But BNY Mellon’s Mr McCarthy has noticed a shift from the way intermediaries are investing – and for how long. He says 10 years used to be the norm, then it was seven years down to five, and now three years is the “magic number”. Especially now as vehicles such as ETFs are in the market, and you can have daily trading, the length of investment outlooks has changed.
“There is a part of me that wonders, now we are in a fee-based world, whether there are some advisers out there that feel to justify their fees they need to be a bit more active in the portfolios. I wonder too about the ease at which they can trade funds. The technological improvements platforms have had mean many are now able to offer discretionary technology.
“There is a much greater focus on cost. Advisers in a fee-based world are really having to think about how they can justify that fee to their clients,” Mr McCarthy says.

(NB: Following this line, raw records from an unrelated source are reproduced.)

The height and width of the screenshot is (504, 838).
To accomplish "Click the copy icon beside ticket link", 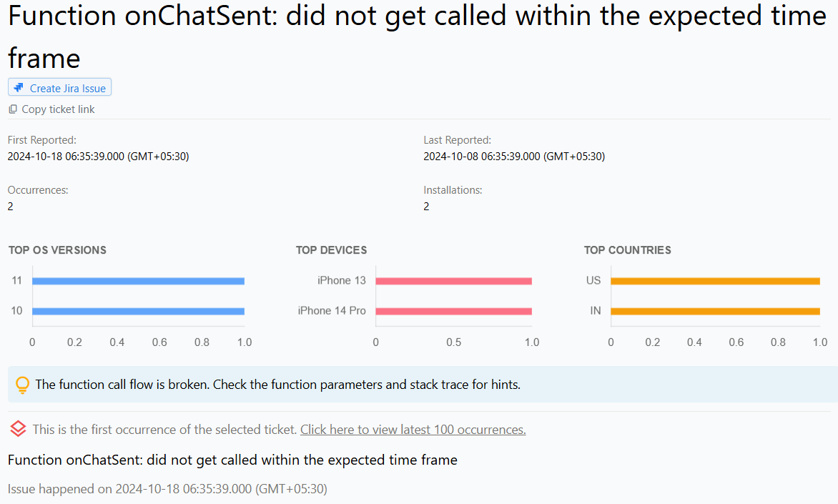I will click(x=13, y=109).
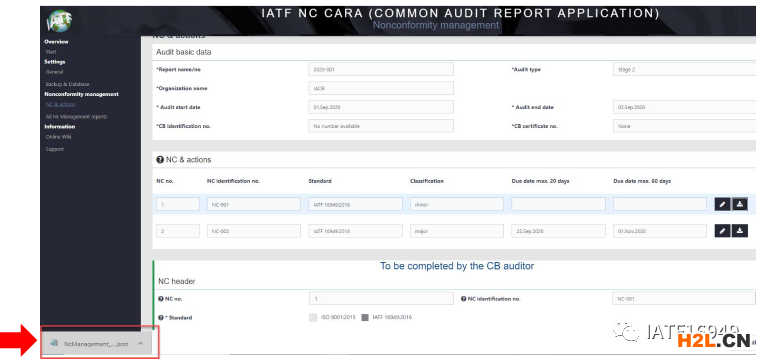Open the Audit type Stage 2 field

coord(684,69)
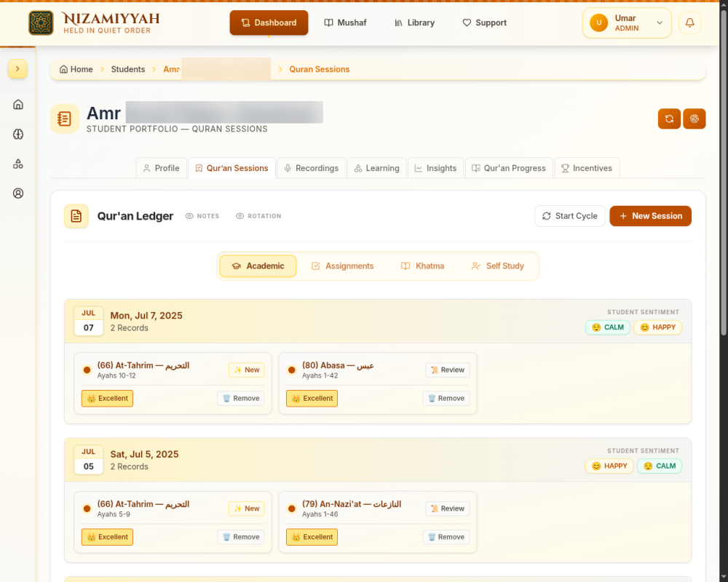Expand the Umar admin user menu
728x582 pixels.
click(626, 23)
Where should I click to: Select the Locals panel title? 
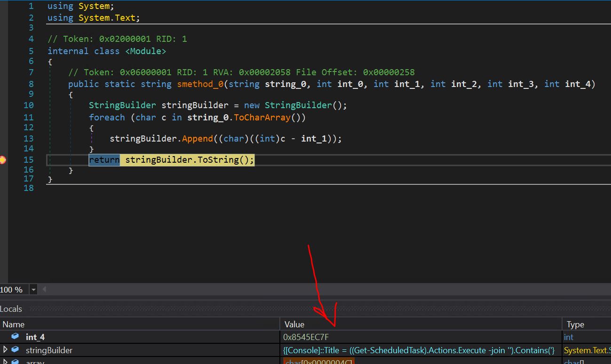pyautogui.click(x=11, y=309)
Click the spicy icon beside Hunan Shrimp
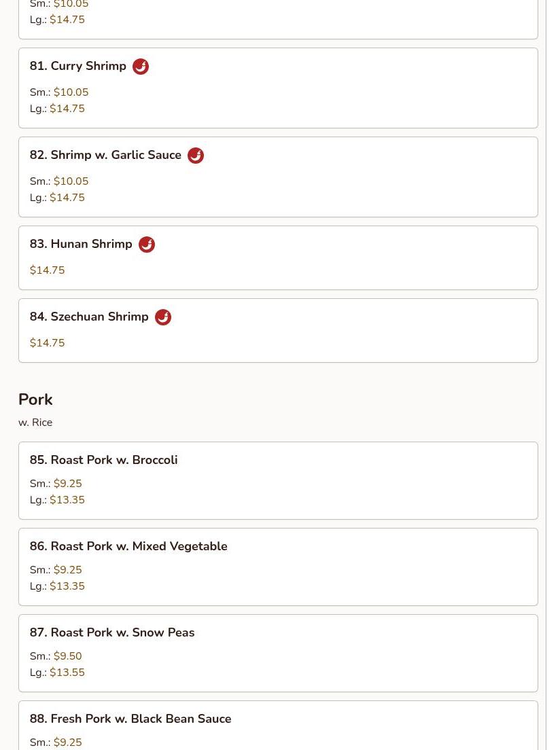This screenshot has width=560, height=750. point(147,245)
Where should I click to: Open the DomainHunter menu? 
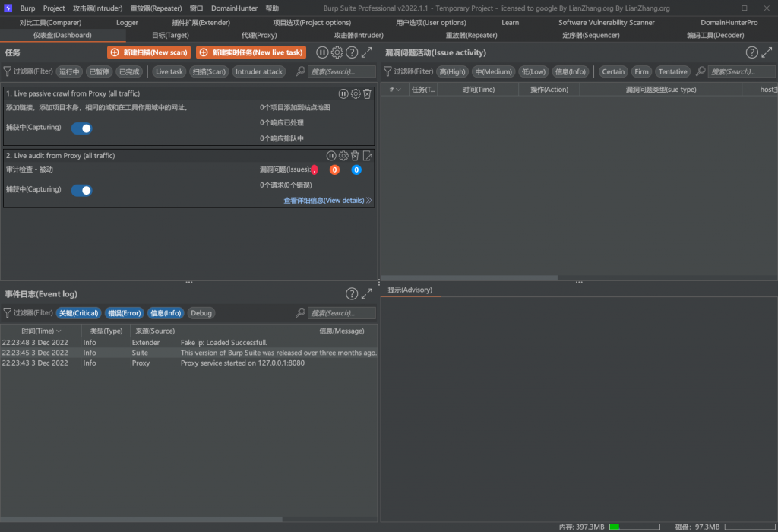tap(235, 8)
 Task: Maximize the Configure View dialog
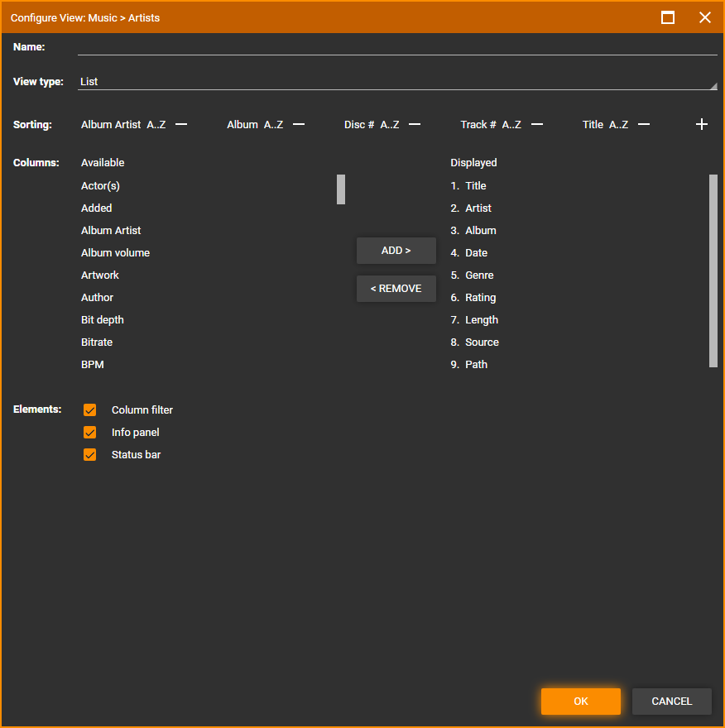668,17
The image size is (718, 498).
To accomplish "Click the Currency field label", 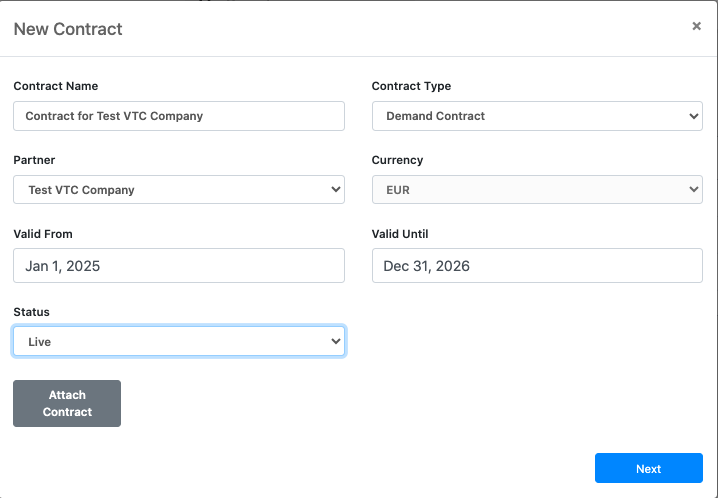I will [x=397, y=160].
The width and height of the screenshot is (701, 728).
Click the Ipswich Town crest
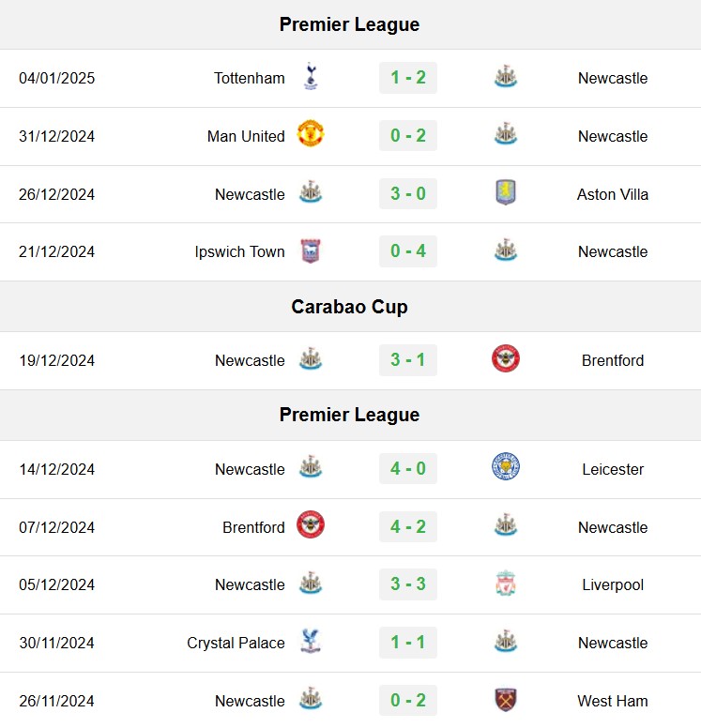(311, 251)

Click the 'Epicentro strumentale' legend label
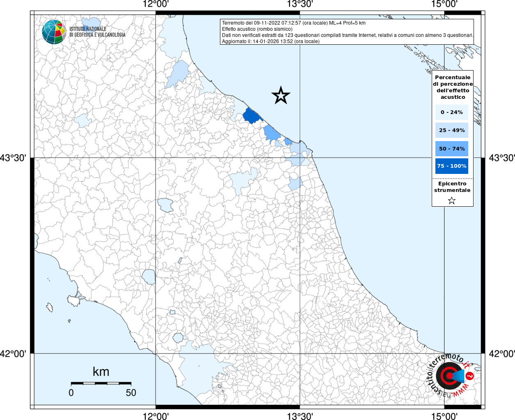click(452, 187)
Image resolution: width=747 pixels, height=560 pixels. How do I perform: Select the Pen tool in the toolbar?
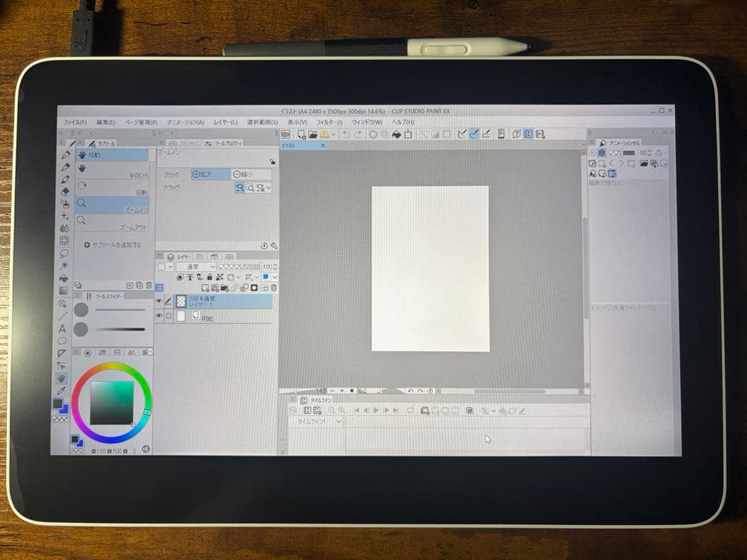pos(66,153)
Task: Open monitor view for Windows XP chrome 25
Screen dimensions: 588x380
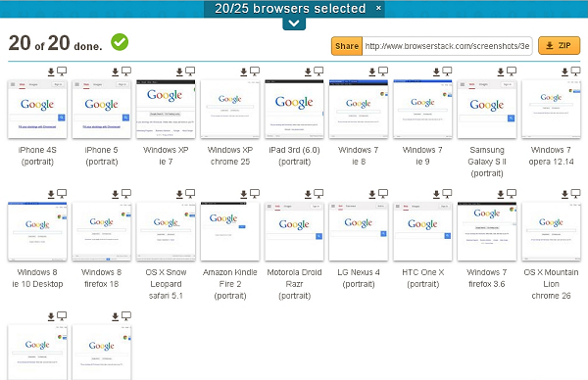Action: 255,71
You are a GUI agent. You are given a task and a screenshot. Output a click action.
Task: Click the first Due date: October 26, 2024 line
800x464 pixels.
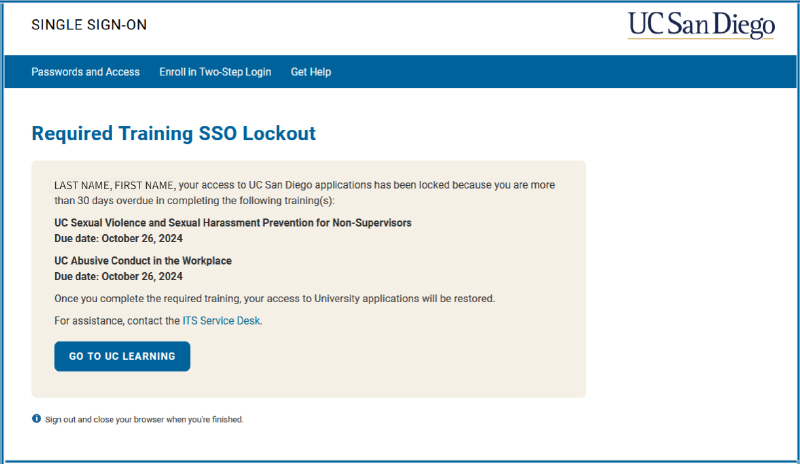(118, 238)
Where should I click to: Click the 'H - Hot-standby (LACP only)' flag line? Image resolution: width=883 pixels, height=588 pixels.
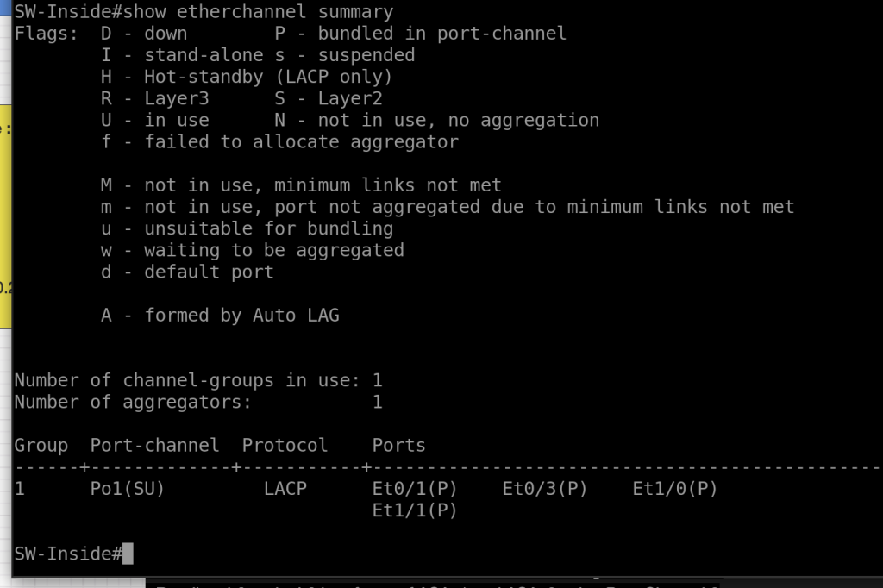[247, 77]
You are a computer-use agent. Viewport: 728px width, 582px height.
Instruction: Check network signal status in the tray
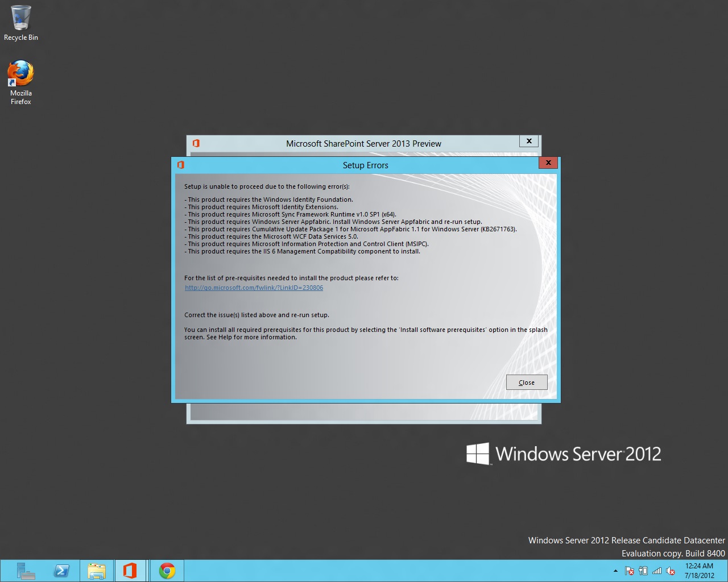pyautogui.click(x=656, y=571)
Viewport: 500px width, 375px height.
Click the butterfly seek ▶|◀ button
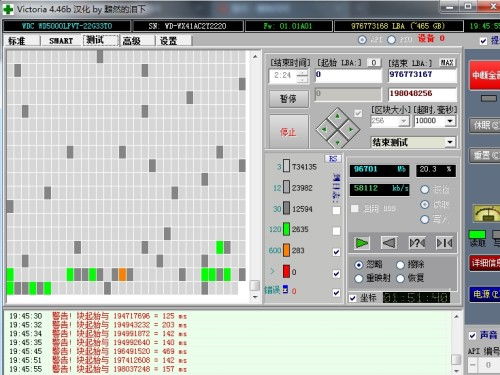[x=444, y=243]
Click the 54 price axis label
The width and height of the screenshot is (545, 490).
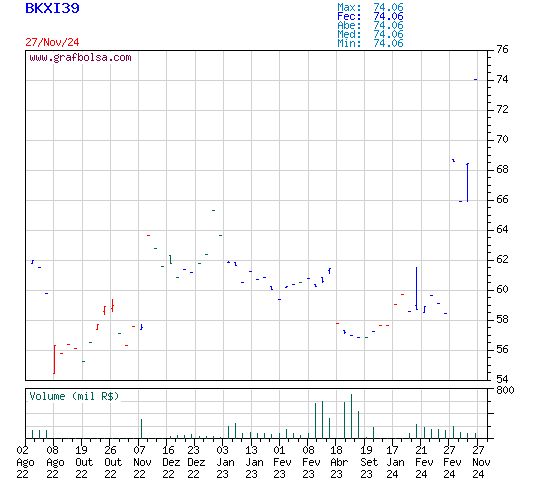point(502,379)
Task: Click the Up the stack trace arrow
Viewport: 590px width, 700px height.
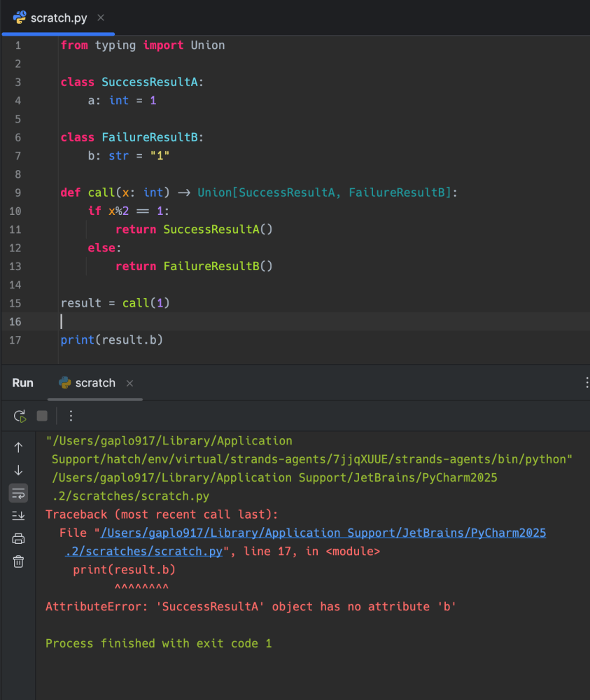Action: pyautogui.click(x=18, y=447)
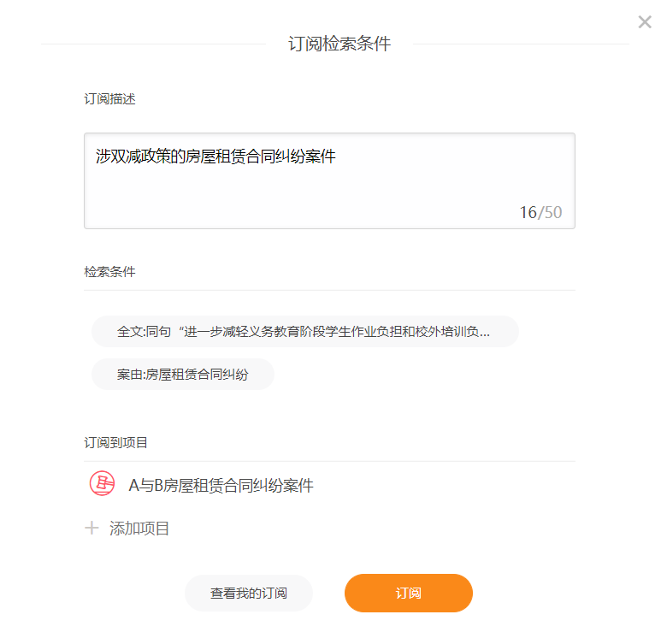Click the 订阅到项目 section heading

[x=115, y=443]
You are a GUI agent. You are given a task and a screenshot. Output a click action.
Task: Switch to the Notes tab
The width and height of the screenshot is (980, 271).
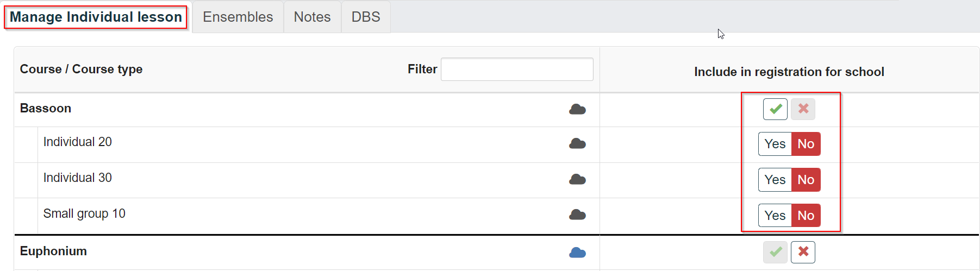313,17
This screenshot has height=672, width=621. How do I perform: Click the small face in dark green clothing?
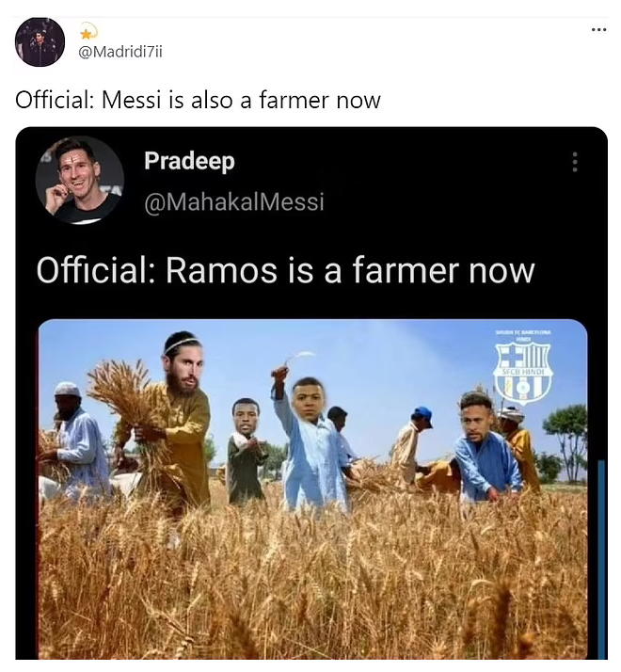(x=246, y=416)
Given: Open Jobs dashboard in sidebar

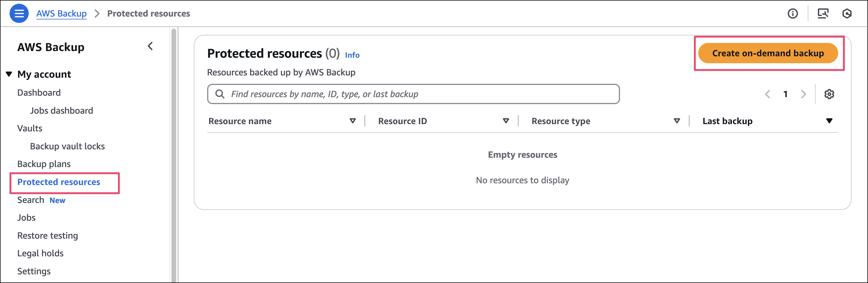Looking at the screenshot, I should 61,111.
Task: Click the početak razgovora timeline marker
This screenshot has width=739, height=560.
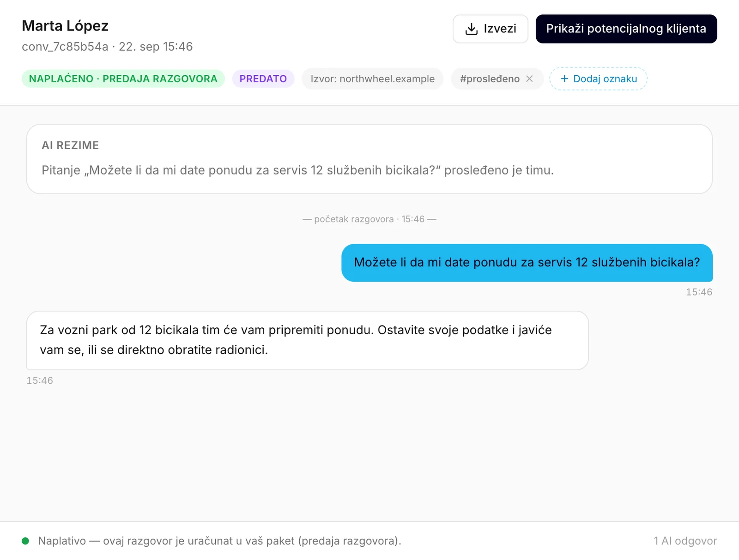Action: coord(370,219)
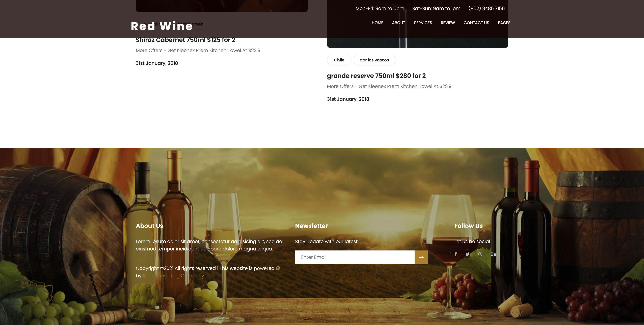Open grande reserve 750ml $280 for 2 offer
The width and height of the screenshot is (644, 325).
pyautogui.click(x=376, y=76)
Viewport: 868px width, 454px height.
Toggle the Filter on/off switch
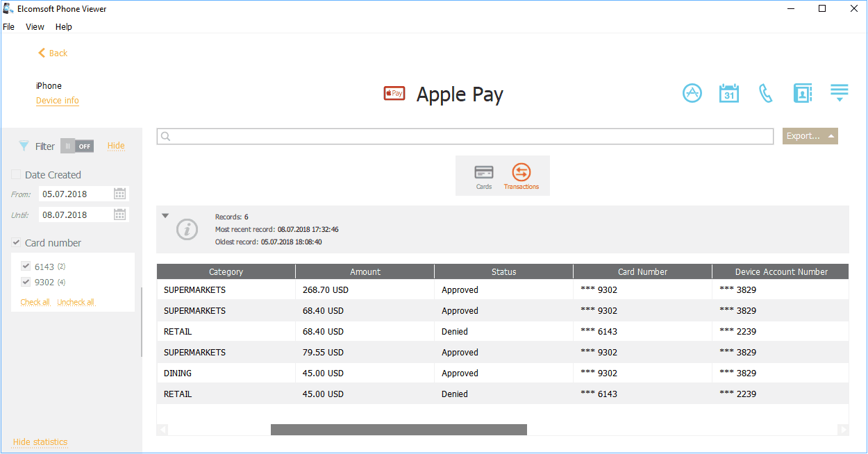[76, 146]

Whether or not the focus on fees has changed the way advisers invest is yet to be seen. Perhaps in another 10 years, we will know for sure how holding periods have changed. The past few years have been tough on investors, and there is almost no doubt that many would have withdrawn their money from funds because of the state of the markets.
Although 65 per cent of funds failed to return on their initial investments over the year, many groups are seeing positive performances and are going against the odds. An example of this is our winner, BNY Mellon. Although it has suffered some setbacks in emerging markets, its expertise in areas such as Japan and global markets have negated any losses.
This research is by no means scientific, nor a recommendation on choosing a fund, but it does suggest that a balanced portfolio with expertise from various groups remains the best way to invest.